Katherine Jane Balfour-Ellice (ca 1814-1864), The Interior of the Seigniory House at Beauharnois, Lower Canada, 1838, water-colour, 6 1/2 x 8 3/4 inches, Ottawa, National Archives of Canada, I-6. Photo Robert Derome.

Jane Ellice arrived in Québec City with her sister Églantine Balfour in 1838. She was also accompanied by her husband, Edward junior, who had just been named private secretary to Lord Durham, governor of Lower-Canada and author of the controversial report. At her father-in-law's request, Jane kept a diary of her trips to Canada and the United-States. She also included her thoughts on the Rebellions, when she and her sister were confined in the seigneurial manor-house of Beauharnois. An accomplished artist, Jane Ellice captures and renders, the charming disorder of a private instant in the people engaged practice in art and literature. The picture shows a guitar or cello on an armchair, the legs of a seated protagonist, a man playing the piano, a woman reading, books scattered about everywhere and a box of water-colours.

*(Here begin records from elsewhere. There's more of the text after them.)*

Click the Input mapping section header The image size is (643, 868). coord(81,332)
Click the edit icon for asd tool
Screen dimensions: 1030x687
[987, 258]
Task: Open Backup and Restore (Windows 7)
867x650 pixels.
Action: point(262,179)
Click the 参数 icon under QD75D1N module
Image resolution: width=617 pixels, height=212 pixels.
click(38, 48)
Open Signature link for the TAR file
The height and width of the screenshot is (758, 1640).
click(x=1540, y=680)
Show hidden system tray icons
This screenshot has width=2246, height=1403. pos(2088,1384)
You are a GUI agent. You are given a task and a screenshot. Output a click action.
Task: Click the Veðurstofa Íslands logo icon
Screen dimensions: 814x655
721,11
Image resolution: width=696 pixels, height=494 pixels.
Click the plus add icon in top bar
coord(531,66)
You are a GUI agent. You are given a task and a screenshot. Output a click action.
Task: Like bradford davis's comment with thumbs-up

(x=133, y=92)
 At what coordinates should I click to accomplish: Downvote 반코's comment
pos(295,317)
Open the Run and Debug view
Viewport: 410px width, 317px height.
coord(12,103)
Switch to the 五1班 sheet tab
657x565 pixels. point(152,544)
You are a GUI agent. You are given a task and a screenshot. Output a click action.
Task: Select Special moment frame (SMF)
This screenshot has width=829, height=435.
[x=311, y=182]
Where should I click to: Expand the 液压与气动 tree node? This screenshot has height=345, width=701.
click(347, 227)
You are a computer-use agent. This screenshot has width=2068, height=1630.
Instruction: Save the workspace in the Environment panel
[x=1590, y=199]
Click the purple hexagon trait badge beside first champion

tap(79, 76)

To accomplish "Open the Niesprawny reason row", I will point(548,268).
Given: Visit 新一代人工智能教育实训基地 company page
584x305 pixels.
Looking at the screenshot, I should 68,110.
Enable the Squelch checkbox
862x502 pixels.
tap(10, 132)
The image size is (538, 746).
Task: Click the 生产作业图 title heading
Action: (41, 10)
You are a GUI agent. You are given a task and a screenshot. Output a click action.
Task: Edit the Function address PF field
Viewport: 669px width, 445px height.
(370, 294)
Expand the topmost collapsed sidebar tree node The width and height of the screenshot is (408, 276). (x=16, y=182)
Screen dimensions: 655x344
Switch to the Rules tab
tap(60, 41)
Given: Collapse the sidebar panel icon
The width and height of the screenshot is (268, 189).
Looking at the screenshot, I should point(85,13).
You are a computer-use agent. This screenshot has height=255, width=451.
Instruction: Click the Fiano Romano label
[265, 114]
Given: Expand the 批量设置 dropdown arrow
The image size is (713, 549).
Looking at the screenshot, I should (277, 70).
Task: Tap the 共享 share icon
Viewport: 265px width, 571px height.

In a speech given in 1863, Cyprien Tanguay declared he had seen many prominent literary figures walk the corridors of the Seminary. Brilliantly portrayed by Plamondon, Tanguay wears the seminarist's costume. His left fist rests on a book by Cicero, the celebrated Roman orator. He is writing the word Cicero with his right hand, thus insisting on the educational importance of rhetoric. As for the two other books, one is bound in the English-style, the other in the 18th-century French style. The presence of these two influences illustrates the cultural interbreeding of Québec society.

Antoine Plamondon (1804-1895), Portrait of Cyprien Tanguay (1819-1902), 1832, oil on canvas, 73 x 59,9 cm, Québec, Musée de la civilisation, Séminaire de Québec repository, donation of Mgr Cyprien Tanguay, 1991.74. Photo Robert Derome.

Théophile Hamel (1817-1870), Marc-Pascal I de Sales Laterrière (1792-1872), 1853, oil on canvas, 94 x 74 cm, Montréal, Power Corporation of Canada Collection.

The youngest son of Pierre de Sales Laterrière, Marc-Pascal was a medical doctor, seigneur and politician. A surgeon with the 6th Militia Battalion of Lower Canada during the 1812-1814 American Invasion, he subsequently practised in Québec before becoming seigneur of Les Éboulements in 1816. A Parti Canadien partisan, he was elected to represent the riding of Northumberland (Saguenay). Member of the Special Council from 1838 to 1841, he did not attend any of its sessions and publicly stated his opposition to the Union. Also opposed to Confederation, he died at Les Éboulements in 1872 after having attended to the publication of his father's memoirs.

Théophile Hamel (1817-1870), Eulalie-Antoinette Dénéchaud (1812-1900) the wife of Marc-Pascal de Sales Laterrière, 1853, oil on canvas, 94 x 74 cm, Montréal, Power Corporation of Canada Collection.

Abbé Casgrain remembers Eulalie Dénéchaud, whom he met during a visit to the seigneurie of Les Éboulements: "Younger than her husband, [she] has kept the strength and freshness of maturity, but life's hardships and the cruel losses which have forever scarred her mother's heart have thrown on her sweet physiognomy a touching veil of melancholy [free translation of French]". This magnificent portrait shows the evolution of visual arts after 1840 through the work of Théophile Hamel, a talented artist trained by Antoine Plamondon from 1834 to 1840.